Pré-en-bulles : Forcément, la critique d'un film

Pré-en-bulles :

Forcément, la critique d'un film nous amène à réfléchir sur la proposition qu'un cinéaste nous offre.

Pendant la projection, nous, spectateurs, sommes installés devant le résultat d'une alchimie compliquée, tordue, avec tout d'abord une histoire, l'écriture d'un scénario, la germination d'une production, le champ de bataille d'un tournage, la création d'une musique, un montage, une diffusion, tout un assemblage de tuyaux, d'alambics, de cheminées, de conduits et d'engrenages, de baromètre et d'anémomètre, de sifflements et de cris, qui laissent poindre une simple et une unique goutte: le film.

Les fesses posées dans un siège, nous embarquerons pour un voyage sur-place, la goutte d'élixir dans la bouche. Parler d'un film sera donc la narration de ce voyage. « C'était bien » pourra résumer le voyage. Si vous partez de la Place Carnot et que vous allez à Malzéville, vous pouvez aussi dire: « C'était bien ». Mais le voyage à bord d'un film est souvent plus que ça.

Pour faciliter le schmilblick, on dit que ce voyage est la vision d'un cinéaste, mais si on s'agite un peu les neurones, on comprend vite que l'expression « vision d'un réalisateur » est un raccourci. On devrait dire que ce film est la « vision d'un ensemble de personnes qui se sont reliées autour de la création d'une œuvre. »

Bref. Parlons du film.

ONLY LOVERS LEFT ALIVE

de Jim Jarmusch

 

Après nous avoir proposé un film concept sans scénario pré-écrit : « The Limits Of Controls » -qui portait si bien son nom-, Jim Jarmusch revient avec une œuvre moins hermétique: « Only Lovers Left Alive ». Aux croisements du poème, de la chanson et du récit de voyage, porté à l'écran par de grands acteurs tels que Tilda Swinton, Tom Hiddelston ou John Hurt, le film raconte l'histoire d'un couple de vampires, vieux de plusieurs siècles, qui vit l'un à Détroit et l'autre à Tanger. Ces deux villes - fantôme pour l'une, bouillon de cultures pour l'autre- sont toutes les deux les héroïnes d'arrière-plan de ce film, illustrant ce nomadisme cher à Jarmusch.

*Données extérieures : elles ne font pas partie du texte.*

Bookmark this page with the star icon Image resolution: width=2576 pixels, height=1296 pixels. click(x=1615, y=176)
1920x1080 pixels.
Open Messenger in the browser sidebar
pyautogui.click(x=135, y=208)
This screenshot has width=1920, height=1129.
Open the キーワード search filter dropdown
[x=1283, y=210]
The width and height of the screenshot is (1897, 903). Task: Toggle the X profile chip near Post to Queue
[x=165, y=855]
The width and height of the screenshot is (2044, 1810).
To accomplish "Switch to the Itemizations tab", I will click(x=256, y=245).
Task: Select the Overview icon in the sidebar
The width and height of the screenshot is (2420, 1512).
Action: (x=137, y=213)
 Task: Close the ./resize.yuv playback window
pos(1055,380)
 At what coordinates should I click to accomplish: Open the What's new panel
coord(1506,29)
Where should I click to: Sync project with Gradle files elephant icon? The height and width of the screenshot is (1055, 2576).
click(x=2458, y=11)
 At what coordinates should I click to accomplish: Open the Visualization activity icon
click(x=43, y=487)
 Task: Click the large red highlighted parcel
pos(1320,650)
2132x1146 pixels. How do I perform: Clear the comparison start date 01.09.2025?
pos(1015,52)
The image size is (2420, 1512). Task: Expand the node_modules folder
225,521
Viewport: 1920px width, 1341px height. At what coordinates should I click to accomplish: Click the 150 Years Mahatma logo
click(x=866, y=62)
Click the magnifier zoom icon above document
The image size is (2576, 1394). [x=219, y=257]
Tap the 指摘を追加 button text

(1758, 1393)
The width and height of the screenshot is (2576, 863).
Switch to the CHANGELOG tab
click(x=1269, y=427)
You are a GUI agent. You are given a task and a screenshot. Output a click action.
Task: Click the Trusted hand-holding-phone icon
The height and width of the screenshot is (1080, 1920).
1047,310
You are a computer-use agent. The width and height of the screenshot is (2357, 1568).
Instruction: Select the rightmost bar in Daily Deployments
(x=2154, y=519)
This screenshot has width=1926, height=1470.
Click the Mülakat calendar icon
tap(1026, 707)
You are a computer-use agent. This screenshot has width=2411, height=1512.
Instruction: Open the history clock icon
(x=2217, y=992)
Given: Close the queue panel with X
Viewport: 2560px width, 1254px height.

Comme à son habitude, le cinéaste aux cheveux blancs prends le contre-pied d'une narration trépidante et préfère s'attarder sur le temps, sa lente volupté, son infusion. Il ne raconte rien de moins qu'une romance éthéré, qu'une ballade nocturne où le bruit du monde semble se faire si lointain qu'il en devient inexistant.

Ici, les vampires ne sont pas des vecteurs d'actions. Ils portent des gants de cuire, des Ray-Ban, sont cultivés, mais ne boivent qu'un sang transfusé. Ils ne suivent pas les clichés habituels du chasseur assoiffé: gousses d'ail, crucifix, torse pailleté... L'accent est mis sur leurs conditions d'immortels.

Vivant dans les couleurs du temps, ils ont ainsi côtoyé les plus illustres ( Adam aurait écrit une pièce de musique pour Schubert...) et portent en eux des milliers de souvenirs et d'expériences. Figure de l'absolue mélancolie, ils bravent la mort d'un sourire froid, mais, revers de la médaille, voient disparaître tous les humains qu'ils ont croisé.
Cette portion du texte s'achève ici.